• Stored data entries:
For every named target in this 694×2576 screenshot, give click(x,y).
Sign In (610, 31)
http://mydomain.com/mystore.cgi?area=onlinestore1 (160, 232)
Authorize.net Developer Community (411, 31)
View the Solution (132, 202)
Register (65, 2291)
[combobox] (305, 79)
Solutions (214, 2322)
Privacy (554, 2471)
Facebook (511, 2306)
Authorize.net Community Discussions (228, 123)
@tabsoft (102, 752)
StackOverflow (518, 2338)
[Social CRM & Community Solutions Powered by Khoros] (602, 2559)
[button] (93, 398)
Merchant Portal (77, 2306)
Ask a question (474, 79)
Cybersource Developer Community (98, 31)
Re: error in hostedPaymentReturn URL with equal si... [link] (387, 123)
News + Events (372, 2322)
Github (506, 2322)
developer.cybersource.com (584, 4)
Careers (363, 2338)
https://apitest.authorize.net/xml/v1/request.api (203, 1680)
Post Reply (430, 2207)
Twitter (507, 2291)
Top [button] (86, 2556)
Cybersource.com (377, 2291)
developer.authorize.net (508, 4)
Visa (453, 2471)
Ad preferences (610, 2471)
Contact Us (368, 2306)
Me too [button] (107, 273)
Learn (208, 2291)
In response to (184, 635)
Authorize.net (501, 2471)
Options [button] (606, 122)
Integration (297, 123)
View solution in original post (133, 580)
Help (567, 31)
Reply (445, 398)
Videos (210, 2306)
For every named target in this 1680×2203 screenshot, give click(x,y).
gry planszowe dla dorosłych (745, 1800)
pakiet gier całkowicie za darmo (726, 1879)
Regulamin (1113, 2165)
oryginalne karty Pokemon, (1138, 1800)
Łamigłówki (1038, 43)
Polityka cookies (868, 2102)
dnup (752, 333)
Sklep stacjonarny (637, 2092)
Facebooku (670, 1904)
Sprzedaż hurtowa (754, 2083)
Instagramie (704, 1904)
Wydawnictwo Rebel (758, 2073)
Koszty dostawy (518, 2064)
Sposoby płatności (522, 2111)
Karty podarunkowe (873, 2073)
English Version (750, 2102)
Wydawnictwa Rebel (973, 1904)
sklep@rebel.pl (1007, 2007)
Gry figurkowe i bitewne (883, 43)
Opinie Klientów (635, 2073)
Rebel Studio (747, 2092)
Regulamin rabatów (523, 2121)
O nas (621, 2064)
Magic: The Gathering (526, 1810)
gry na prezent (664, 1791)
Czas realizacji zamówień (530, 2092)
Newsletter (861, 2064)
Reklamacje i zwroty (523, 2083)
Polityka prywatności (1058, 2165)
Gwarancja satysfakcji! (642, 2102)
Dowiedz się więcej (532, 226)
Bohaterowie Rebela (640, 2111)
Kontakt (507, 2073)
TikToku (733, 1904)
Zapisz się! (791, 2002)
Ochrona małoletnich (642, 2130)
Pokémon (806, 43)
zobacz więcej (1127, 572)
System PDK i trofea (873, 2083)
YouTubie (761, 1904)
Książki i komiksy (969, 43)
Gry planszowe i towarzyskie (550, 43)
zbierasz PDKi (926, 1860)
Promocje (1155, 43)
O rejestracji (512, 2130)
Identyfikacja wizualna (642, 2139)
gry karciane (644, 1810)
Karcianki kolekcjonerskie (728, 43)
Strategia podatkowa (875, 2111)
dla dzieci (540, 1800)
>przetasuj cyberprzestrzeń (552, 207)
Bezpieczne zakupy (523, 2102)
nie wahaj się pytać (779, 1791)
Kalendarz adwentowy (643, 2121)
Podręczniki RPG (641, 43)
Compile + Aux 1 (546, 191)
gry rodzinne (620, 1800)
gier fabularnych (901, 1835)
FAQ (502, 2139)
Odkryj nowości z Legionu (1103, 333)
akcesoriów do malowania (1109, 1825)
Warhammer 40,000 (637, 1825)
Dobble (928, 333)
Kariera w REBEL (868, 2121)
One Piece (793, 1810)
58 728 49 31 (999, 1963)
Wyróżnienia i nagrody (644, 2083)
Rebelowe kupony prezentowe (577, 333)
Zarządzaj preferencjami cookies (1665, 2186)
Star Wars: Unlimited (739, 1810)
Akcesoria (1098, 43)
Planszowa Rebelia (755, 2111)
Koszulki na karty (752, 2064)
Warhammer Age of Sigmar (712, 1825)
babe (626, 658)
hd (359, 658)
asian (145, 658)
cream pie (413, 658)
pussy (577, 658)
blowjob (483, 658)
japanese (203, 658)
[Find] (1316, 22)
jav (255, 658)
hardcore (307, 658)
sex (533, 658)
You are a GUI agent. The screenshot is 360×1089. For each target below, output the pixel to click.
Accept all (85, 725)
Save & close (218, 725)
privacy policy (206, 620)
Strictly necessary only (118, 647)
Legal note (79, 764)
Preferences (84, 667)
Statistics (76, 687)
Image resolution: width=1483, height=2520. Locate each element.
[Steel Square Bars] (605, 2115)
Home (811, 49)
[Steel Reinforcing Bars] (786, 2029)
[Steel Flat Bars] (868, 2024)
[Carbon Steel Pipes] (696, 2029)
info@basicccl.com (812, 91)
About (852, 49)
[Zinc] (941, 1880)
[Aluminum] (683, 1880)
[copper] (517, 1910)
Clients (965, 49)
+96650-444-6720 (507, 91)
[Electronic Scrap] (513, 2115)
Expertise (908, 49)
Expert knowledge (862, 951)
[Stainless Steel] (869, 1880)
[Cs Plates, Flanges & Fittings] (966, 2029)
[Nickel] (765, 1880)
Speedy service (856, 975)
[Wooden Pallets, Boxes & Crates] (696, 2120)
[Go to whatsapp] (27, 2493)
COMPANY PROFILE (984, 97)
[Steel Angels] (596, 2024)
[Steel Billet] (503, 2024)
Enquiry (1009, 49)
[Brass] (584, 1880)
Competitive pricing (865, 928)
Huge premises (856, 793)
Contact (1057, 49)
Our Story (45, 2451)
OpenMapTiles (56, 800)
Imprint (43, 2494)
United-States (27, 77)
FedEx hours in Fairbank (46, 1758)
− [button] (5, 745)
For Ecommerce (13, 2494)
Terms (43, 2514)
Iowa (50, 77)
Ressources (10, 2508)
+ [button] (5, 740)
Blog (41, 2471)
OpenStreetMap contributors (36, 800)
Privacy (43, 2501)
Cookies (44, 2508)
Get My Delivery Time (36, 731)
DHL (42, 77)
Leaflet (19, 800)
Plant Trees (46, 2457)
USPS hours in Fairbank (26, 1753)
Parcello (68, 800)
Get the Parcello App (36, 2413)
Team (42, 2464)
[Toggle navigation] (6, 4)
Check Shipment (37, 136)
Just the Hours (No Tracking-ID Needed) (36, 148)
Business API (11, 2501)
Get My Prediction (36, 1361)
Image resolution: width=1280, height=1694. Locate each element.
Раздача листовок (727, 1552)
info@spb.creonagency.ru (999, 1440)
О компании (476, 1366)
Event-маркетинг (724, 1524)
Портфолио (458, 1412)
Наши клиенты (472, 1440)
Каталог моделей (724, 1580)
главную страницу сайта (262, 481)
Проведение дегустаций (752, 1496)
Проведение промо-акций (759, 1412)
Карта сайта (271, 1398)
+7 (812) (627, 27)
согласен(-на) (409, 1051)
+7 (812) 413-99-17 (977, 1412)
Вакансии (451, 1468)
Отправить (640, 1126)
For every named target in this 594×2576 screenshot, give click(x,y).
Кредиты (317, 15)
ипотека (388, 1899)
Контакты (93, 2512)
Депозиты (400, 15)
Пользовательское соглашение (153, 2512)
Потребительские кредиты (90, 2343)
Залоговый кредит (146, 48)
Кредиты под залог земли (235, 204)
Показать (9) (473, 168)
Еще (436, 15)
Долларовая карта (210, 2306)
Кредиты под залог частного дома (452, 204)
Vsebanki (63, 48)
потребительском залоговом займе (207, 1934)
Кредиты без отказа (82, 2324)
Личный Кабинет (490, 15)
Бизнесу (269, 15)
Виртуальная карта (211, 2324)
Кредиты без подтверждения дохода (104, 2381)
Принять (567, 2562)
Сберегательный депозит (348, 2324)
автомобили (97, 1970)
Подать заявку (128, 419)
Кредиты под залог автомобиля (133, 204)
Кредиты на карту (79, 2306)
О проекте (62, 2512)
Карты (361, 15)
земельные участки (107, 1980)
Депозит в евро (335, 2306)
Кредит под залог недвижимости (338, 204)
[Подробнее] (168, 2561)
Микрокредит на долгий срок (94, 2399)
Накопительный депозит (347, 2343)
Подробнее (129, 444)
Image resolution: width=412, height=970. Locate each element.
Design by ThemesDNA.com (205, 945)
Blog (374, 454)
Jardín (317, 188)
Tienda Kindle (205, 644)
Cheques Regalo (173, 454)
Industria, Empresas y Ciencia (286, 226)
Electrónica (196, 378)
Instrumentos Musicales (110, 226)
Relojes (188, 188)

• YOUR INSTRUCTIONS:
Retype the first line of the entries and every line after it, please, through the line that contains "Integration (297, 123)". Add nothing.

• WRITTEN SOLUTION:
For every named target in this 694×2576 screenshot, give click(x,y).
Sign In (610, 31)
http://mydomain.com/mystore.cgi?area=onlinestore1 (160, 232)
Authorize.net Developer Community (411, 31)
View the Solution (132, 202)
Register (65, 2291)
[combobox] (305, 79)
Solutions (214, 2322)
Privacy (554, 2471)
Facebook (511, 2306)
Authorize.net Community Discussions (228, 123)
@tabsoft (102, 752)
StackOverflow (518, 2338)
[Social CRM & Community Solutions Powered by Khoros] (602, 2559)
[button] (93, 398)
Merchant Portal (77, 2306)
Ask a question (474, 79)
Cybersource Developer Community (98, 31)
Re: error in hostedPaymentReturn URL with equal si... [link] (387, 123)
News + Events (372, 2322)
Github (506, 2322)
developer.cybersource.com (584, 4)
Careers (363, 2338)
https://apitest.authorize.net/xml/v1/request.api (203, 1680)
Post Reply (430, 2207)
Twitter (507, 2291)
Top [button] (86, 2556)
Cybersource.com (377, 2291)
developer.authorize.net (508, 4)
Visa (453, 2471)
Ad preferences (610, 2471)
Contact Us (368, 2306)
Me too [button] (107, 273)
Learn (208, 2291)
In response to (184, 635)
Authorize.net (501, 2471)
Options [button] (606, 122)
Integration (297, 123)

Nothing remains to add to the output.